Other questions you don’t have to answer…
–Are you just happy to see me or is that a single-shot, 40-mm grenade launcher in your pocket?
–If God is your copilot, who are the flight attendants and why haven’t they brought us drinks by now?
–Are you sure the sky is blue? Really? You think that’s blue? Have you ever considered that “blue” might just be what “they” want you to think it is?
–Do you feel “blue” now? Are you sure you don’t feel red instead?
↓ Transcript
SCENE: A tense, young woman stands over a bed looking down at another woman on the bed who's swooning happily.
TENSE WOMAN STANDING: Straight or gay? You have to decide!

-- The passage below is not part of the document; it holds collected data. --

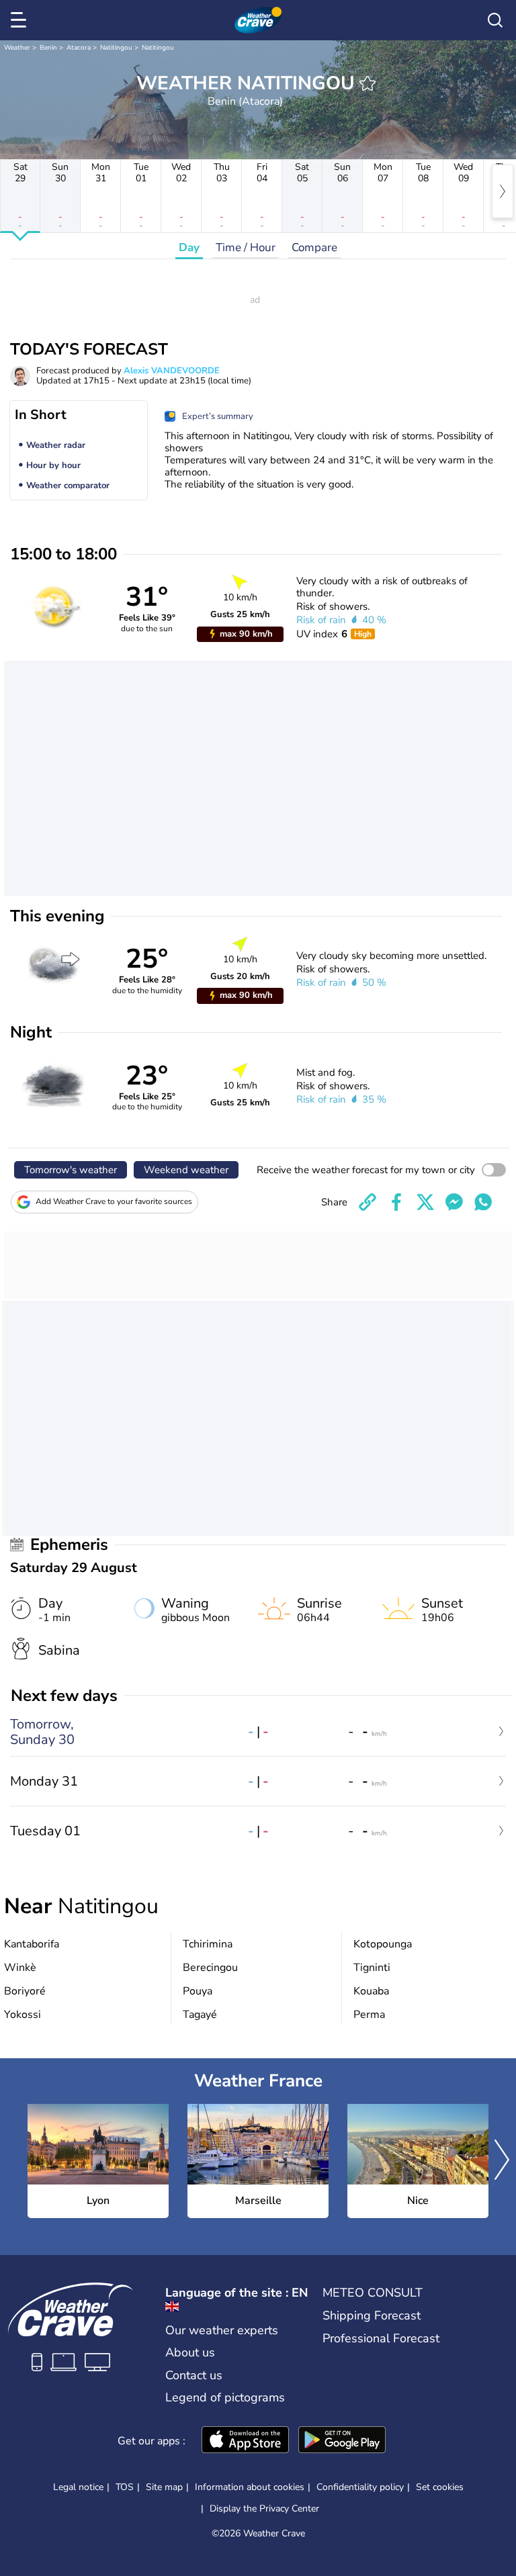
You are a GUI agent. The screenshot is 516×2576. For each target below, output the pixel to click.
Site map (164, 2487)
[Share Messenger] (454, 1202)
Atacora (79, 47)
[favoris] (367, 83)
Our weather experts (221, 2330)
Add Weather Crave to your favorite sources (114, 1201)
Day (189, 247)
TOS (125, 2487)
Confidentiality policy (360, 2487)
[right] (502, 191)
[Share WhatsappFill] (483, 1202)
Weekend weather (186, 1170)
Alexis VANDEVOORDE (172, 371)
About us (190, 2352)
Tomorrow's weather (70, 1170)
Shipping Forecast (371, 2315)
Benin (48, 47)
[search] (495, 20)
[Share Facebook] (396, 1202)
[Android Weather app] (342, 2441)
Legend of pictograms (225, 2397)
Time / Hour (245, 247)
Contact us (193, 2375)
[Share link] (367, 1202)
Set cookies (440, 2487)
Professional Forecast (380, 2338)
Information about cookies (249, 2487)
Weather (17, 47)
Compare (314, 247)
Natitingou (116, 47)
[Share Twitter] (425, 1202)
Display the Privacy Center (264, 2508)
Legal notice (78, 2487)
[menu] (21, 20)
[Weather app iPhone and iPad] (245, 2441)
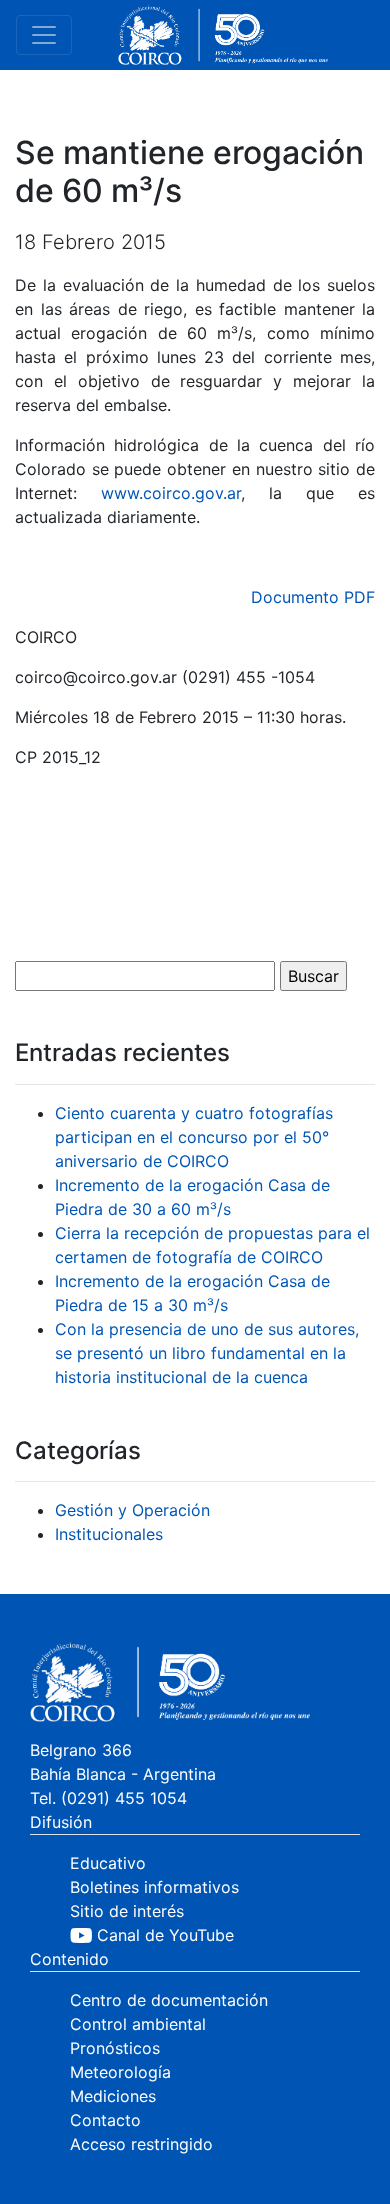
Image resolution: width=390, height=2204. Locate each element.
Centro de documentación (169, 2000)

HAPPY WOMAN ON BED: Oh, shut up and let me be happy!
TENSE WOMAN STANDING: Straight or gay? You have to decide!
HAPPY WOMAN ON BED: Oh, shut up and let me be happy!
,
Is this another one of your “She’s dating a gay guy” gags? You do so many of those that I am inclined to think so, but then again maybe this is a lesbian gag. Does this mean I am sayoing that the humor is getting lost in the confusion? Or is the”confusion” what the humor is playing off of? I’m so clever.
.
Yes, you are clever, David. I have to admit that it didn’t occur to me that she might be dating a gay guy. My thought was more along the line that she’s romantically interested in both guys (presumably straight, but I’m open to other interpretations) and women.
Generally, although I have an opinion on what my comic “means”, I really prefer to leave it up to readers to figure out what it means to them.
I like this one 🙂 (Which is not to imply that I didn’t like other ones, just that I particularly like this one).
alternate dialogue:
“I don’t care! As long as he has a big… bank account!”